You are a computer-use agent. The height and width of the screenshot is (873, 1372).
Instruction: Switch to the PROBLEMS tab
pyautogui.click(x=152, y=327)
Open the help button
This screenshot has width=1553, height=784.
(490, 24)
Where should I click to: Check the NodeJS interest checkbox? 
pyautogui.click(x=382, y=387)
::::::
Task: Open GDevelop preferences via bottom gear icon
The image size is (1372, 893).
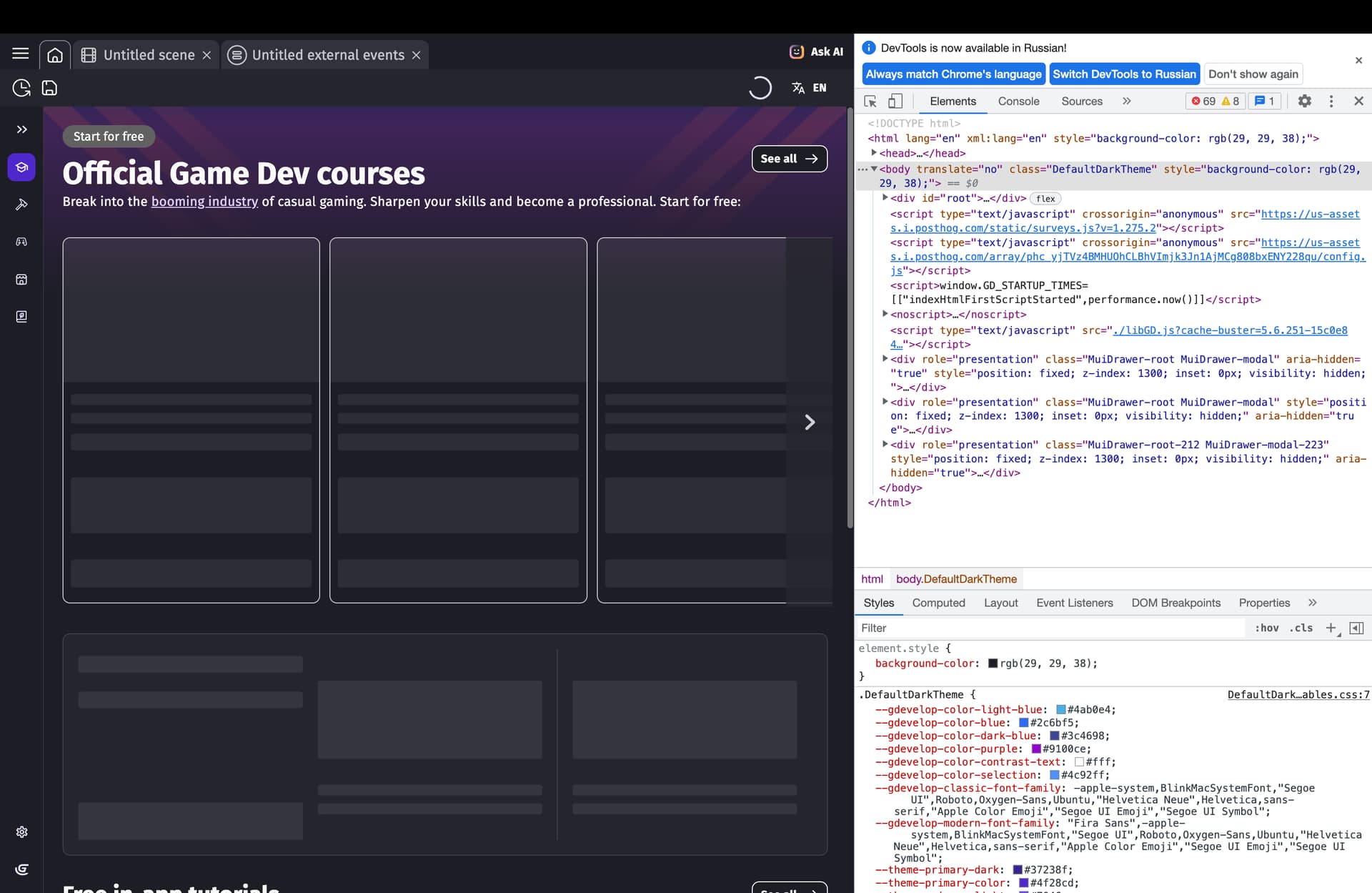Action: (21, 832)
::::::
__What needs to be done__: Looking at the material above, count the lines that hold "Open" and give the total alone.

__Exercise response__: 2